**WORK REQUEST:** Leaving nothing out, set down all the data exactly.

Extracted records
※ ※ ※

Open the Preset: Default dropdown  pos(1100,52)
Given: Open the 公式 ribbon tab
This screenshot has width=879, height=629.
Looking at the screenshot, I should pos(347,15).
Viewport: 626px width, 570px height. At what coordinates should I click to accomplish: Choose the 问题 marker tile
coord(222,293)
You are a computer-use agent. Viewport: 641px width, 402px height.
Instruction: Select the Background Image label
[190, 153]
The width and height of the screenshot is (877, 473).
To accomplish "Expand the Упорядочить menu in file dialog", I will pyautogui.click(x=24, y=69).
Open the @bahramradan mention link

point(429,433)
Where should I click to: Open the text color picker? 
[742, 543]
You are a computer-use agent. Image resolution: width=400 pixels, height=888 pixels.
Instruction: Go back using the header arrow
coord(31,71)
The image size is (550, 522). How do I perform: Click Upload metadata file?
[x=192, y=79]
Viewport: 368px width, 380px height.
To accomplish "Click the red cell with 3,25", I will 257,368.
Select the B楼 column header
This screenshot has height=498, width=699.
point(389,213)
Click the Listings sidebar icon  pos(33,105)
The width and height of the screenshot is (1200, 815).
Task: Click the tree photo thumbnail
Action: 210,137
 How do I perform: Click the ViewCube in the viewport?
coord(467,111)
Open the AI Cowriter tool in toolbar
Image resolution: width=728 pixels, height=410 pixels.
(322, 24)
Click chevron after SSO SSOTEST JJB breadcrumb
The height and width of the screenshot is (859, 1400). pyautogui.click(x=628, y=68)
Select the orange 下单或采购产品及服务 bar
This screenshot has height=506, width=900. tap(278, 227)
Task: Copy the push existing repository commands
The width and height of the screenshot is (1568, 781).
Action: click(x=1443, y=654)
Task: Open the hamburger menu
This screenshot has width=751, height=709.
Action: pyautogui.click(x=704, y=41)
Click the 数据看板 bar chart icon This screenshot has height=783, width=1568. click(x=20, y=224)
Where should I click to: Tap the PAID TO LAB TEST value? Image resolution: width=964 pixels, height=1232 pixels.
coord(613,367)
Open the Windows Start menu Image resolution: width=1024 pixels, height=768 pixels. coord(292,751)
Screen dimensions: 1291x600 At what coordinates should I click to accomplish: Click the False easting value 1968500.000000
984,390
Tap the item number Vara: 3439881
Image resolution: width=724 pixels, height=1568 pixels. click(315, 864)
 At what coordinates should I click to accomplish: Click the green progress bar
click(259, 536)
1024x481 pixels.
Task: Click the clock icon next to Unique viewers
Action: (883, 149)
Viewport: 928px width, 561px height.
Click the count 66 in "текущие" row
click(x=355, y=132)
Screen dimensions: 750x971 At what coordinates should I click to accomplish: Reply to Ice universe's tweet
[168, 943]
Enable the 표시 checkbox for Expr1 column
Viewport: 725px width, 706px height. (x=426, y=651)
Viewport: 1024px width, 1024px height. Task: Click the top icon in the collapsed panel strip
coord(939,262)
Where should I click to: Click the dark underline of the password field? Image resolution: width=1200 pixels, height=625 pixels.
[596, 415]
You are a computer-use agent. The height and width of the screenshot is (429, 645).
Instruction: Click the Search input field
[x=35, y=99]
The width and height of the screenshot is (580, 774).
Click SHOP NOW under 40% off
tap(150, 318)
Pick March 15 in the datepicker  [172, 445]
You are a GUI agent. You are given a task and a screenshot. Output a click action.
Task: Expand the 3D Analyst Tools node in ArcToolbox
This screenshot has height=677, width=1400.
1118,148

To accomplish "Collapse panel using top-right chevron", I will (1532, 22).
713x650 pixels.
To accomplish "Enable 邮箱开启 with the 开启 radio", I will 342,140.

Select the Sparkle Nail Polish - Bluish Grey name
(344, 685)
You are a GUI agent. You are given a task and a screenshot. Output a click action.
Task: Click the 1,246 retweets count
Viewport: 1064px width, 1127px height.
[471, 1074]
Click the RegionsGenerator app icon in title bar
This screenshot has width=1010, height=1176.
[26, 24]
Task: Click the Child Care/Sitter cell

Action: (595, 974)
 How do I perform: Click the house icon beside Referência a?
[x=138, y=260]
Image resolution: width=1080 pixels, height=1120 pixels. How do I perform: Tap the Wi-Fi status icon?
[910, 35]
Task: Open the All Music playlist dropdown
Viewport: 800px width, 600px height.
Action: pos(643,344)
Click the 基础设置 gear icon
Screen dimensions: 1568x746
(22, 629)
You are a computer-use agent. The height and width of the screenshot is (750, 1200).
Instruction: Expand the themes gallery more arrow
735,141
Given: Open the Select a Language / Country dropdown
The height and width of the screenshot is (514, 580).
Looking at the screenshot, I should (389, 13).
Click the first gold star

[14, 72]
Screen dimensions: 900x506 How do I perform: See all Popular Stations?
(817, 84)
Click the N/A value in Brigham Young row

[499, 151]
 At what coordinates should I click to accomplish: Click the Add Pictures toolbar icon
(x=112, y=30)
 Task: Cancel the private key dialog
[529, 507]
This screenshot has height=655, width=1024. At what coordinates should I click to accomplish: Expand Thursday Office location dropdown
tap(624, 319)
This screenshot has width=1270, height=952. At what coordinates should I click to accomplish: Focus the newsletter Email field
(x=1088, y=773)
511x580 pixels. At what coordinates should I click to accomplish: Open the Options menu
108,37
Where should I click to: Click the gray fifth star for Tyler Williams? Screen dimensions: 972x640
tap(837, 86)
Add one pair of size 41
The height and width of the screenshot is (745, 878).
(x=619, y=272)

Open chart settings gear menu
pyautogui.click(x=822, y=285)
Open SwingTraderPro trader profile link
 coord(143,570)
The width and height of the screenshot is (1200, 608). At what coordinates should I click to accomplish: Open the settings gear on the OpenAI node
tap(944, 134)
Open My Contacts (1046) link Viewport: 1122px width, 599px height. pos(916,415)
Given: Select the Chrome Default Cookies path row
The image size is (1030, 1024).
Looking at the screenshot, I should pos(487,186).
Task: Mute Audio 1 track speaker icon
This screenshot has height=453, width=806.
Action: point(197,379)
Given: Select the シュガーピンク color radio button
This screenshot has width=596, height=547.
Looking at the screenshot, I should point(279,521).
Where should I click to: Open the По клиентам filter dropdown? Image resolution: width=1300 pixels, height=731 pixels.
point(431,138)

※ ※ ※

**ANSWER TO THIS TASK:**
Open the Preset: Default dropdown  pos(1100,52)
Given: Open the 公式 ribbon tab
This screenshot has width=879, height=629.
Looking at the screenshot, I should pos(347,15).
Viewport: 626px width, 570px height. At what coordinates should I click to accomplish: Choose the 问题 marker tile
coord(222,293)
You are a computer-use agent. Viewport: 641px width, 402px height.
Instruction: Select the Background Image label
[190, 153]
The width and height of the screenshot is (877, 473).
To accomplish "Expand the Упорядочить menu in file dialog", I will pyautogui.click(x=24, y=69).
Open the @bahramradan mention link

point(429,433)
Where should I click to: Open the text color picker? 
[742, 543]
You are a computer-use agent. Image resolution: width=400 pixels, height=888 pixels.
Instruction: Go back using the header arrow
coord(31,71)
The image size is (550, 522). How do I perform: Click Upload metadata file?
[x=192, y=79]
Viewport: 368px width, 380px height.
To accomplish "Click the red cell with 3,25", I will 257,368.
Select the B楼 column header
This screenshot has height=498, width=699.
point(389,213)
Click the Listings sidebar icon  pos(33,105)
The width and height of the screenshot is (1200, 815).
Task: Click the tree photo thumbnail
Action: 210,137
 How do I perform: Click the ViewCube in the viewport?
coord(467,111)
Open the AI Cowriter tool in toolbar
Image resolution: width=728 pixels, height=410 pixels.
(322, 24)
Click chevron after SSO SSOTEST JJB breadcrumb
The height and width of the screenshot is (859, 1400). pyautogui.click(x=628, y=68)
Select the orange 下单或采购产品及服务 bar
This screenshot has height=506, width=900. tap(278, 227)
Task: Copy the push existing repository commands
The width and height of the screenshot is (1568, 781).
Action: click(x=1443, y=654)
Task: Open the hamburger menu
This screenshot has width=751, height=709.
Action: pyautogui.click(x=704, y=41)
Click the 数据看板 bar chart icon This screenshot has height=783, width=1568. click(x=20, y=224)
Where should I click to: Tap the PAID TO LAB TEST value? Image resolution: width=964 pixels, height=1232 pixels.
coord(613,367)
Open the Windows Start menu Image resolution: width=1024 pixels, height=768 pixels. coord(292,751)
Screen dimensions: 1291x600 At what coordinates should I click to accomplish: Click the False easting value 1968500.000000
984,390
Tap the item number Vara: 3439881
Image resolution: width=724 pixels, height=1568 pixels. click(315, 864)
 At what coordinates should I click to accomplish: Click the green progress bar
click(259, 536)
1024x481 pixels.
Task: Click the clock icon next to Unique viewers
Action: (883, 149)
Viewport: 928px width, 561px height.
Click the count 66 in "текущие" row
click(x=355, y=132)
Screen dimensions: 750x971 At what coordinates should I click to accomplish: Reply to Ice universe's tweet
[168, 943]
Enable the 표시 checkbox for Expr1 column
Viewport: 725px width, 706px height. (x=426, y=651)
Viewport: 1024px width, 1024px height. Task: Click the top icon in the collapsed panel strip
coord(939,262)
Where should I click to: Click the dark underline of the password field? Image resolution: width=1200 pixels, height=625 pixels.
[596, 415]
You are a computer-use agent. The height and width of the screenshot is (429, 645).
Instruction: Click the Search input field
[x=35, y=99]
The width and height of the screenshot is (580, 774).
Click SHOP NOW under 40% off
tap(150, 318)
Pick March 15 in the datepicker  [172, 445]
You are a GUI agent. You are given a task and a screenshot. Output a click action.
Task: Expand the 3D Analyst Tools node in ArcToolbox
This screenshot has height=677, width=1400.
1118,148

To accomplish "Collapse panel using top-right chevron", I will (1532, 22).
713x650 pixels.
To accomplish "Enable 邮箱开启 with the 开启 radio", I will 342,140.

Select the Sparkle Nail Polish - Bluish Grey name
(344, 685)
You are a GUI agent. You are given a task and a screenshot. Output a click action.
Task: Click the 1,246 retweets count
Viewport: 1064px width, 1127px height.
[471, 1074]
Click the RegionsGenerator app icon in title bar
This screenshot has width=1010, height=1176.
[26, 24]
Task: Click the Child Care/Sitter cell

Action: (595, 974)
 How do I perform: Click the house icon beside Referência a?
[x=138, y=260]
Image resolution: width=1080 pixels, height=1120 pixels. How do I perform: Tap the Wi-Fi status icon?
[910, 35]
Task: Open the All Music playlist dropdown
Viewport: 800px width, 600px height.
Action: pos(643,344)
Click the 基础设置 gear icon
Screen dimensions: 1568x746
(22, 629)
You are a computer-use agent. The height and width of the screenshot is (750, 1200).
Instruction: Expand the themes gallery more arrow
735,141
Given: Open the Select a Language / Country dropdown
The height and width of the screenshot is (514, 580).
Looking at the screenshot, I should (389, 13).
Click the first gold star

[14, 72]
Screen dimensions: 900x506 How do I perform: See all Popular Stations?
(817, 84)
Click the N/A value in Brigham Young row

[499, 151]
 At what coordinates should I click to accomplish: Click the Add Pictures toolbar icon
(x=112, y=30)
 Task: Cancel the private key dialog
[529, 507]
This screenshot has height=655, width=1024. At what coordinates should I click to accomplish: Expand Thursday Office location dropdown
tap(624, 319)
This screenshot has width=1270, height=952. At what coordinates should I click to accomplish: Focus the newsletter Email field
(x=1088, y=773)
511x580 pixels. At what coordinates should I click to accomplish: Open the Options menu
108,37
Where should I click to: Click the gray fifth star for Tyler Williams? Screen dimensions: 972x640
tap(837, 86)
Add one pair of size 41
The height and width of the screenshot is (745, 878).
(x=619, y=272)

Open chart settings gear menu
pyautogui.click(x=822, y=285)
Open SwingTraderPro trader profile link
 coord(143,570)
The width and height of the screenshot is (1200, 608). At what coordinates should I click to accomplish: Open the settings gear on the OpenAI node
tap(944, 134)
Open My Contacts (1046) link Viewport: 1122px width, 599px height. pos(916,415)
Given: Select the Chrome Default Cookies path row
The image size is (1030, 1024).
Looking at the screenshot, I should pos(487,186).
Task: Mute Audio 1 track speaker icon
This screenshot has height=453, width=806.
Action: point(197,379)
Given: Select the シュガーピンク color radio button
This screenshot has width=596, height=547.
Looking at the screenshot, I should point(279,521).
Where should I click to: Open the По клиентам filter dropdown? Image resolution: width=1300 pixels, height=731 pixels.
point(431,138)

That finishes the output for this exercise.